◆ STORED ROWS ◆
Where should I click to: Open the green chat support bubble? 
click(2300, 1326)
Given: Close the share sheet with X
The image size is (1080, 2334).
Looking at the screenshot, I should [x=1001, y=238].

◆ AIM ◆
Edit the data above by replacing "share sheet" with "sharing panel", keeping every other line and character unchanged.

◆ ANSWER IN FULL ◆
Where should I click to: Open the green chat support bubble? 
click(2300, 1326)
Given: Close the sharing panel with X
The image size is (1080, 2334).
Looking at the screenshot, I should [x=1001, y=238].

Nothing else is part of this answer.